_Work instructions_: Line by line, set down the records exactly as they appear below.

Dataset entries

━━━━━━━━━━━━━━━━━━━━

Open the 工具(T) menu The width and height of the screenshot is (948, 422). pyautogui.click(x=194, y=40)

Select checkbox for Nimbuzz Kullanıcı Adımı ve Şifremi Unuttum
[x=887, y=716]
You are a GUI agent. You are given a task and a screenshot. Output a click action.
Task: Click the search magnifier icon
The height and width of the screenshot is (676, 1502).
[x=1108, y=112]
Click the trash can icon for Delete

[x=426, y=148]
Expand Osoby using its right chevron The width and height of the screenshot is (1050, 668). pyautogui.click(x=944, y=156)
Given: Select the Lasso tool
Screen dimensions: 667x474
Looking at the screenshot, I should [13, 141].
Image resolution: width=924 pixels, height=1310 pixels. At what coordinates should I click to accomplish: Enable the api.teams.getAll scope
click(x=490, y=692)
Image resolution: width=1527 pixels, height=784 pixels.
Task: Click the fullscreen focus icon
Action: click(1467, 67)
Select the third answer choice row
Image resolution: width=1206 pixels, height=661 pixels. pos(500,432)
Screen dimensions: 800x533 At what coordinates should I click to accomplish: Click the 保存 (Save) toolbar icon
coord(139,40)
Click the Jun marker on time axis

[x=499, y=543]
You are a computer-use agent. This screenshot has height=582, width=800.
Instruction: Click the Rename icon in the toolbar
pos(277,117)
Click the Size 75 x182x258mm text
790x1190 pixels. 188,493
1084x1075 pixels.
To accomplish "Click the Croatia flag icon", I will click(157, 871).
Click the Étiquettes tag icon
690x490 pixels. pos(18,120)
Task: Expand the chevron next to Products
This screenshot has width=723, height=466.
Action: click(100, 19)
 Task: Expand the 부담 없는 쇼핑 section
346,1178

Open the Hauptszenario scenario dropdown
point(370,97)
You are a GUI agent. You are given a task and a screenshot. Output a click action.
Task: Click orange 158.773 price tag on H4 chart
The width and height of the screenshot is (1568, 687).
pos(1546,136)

━━━━━━━━━━━━━━━━━━━━

_Exercise result_:
Open the 工具(T) menu The width and height of the screenshot is (948, 422). pyautogui.click(x=194, y=40)

Select checkbox for Nimbuzz Kullanıcı Adımı ve Şifremi Unuttum
[x=887, y=716]
You are a GUI agent. You are given a task and a screenshot. Output a click action.
Task: Click the search magnifier icon
The height and width of the screenshot is (676, 1502).
[x=1108, y=112]
Click the trash can icon for Delete

[x=426, y=148]
Expand Osoby using its right chevron The width and height of the screenshot is (1050, 668). pyautogui.click(x=944, y=156)
Given: Select the Lasso tool
Screen dimensions: 667x474
Looking at the screenshot, I should [13, 141].
Image resolution: width=924 pixels, height=1310 pixels. At what coordinates should I click to accomplish: Enable the api.teams.getAll scope
click(x=490, y=692)
Image resolution: width=1527 pixels, height=784 pixels.
Task: Click the fullscreen focus icon
Action: click(1467, 67)
Select the third answer choice row
Image resolution: width=1206 pixels, height=661 pixels. pos(500,432)
Screen dimensions: 800x533 At what coordinates should I click to accomplish: Click the 保存 (Save) toolbar icon
coord(139,40)
Click the Jun marker on time axis

[x=499, y=543]
You are a computer-use agent. This screenshot has height=582, width=800.
Instruction: Click the Rename icon in the toolbar
pos(277,117)
Click the Size 75 x182x258mm text
790x1190 pixels. 188,493
1084x1075 pixels.
To accomplish "Click the Croatia flag icon", I will click(157, 871).
Click the Étiquettes tag icon
690x490 pixels. pos(18,120)
Task: Expand the chevron next to Products
This screenshot has width=723, height=466.
Action: click(100, 19)
 Task: Expand the 부담 없는 쇼핑 section
346,1178

Open the Hauptszenario scenario dropdown
point(370,97)
You are a GUI agent. You are given a task and a screenshot. Output a click action.
Task: Click orange 158.773 price tag on H4 chart
The width and height of the screenshot is (1568, 687).
pos(1546,136)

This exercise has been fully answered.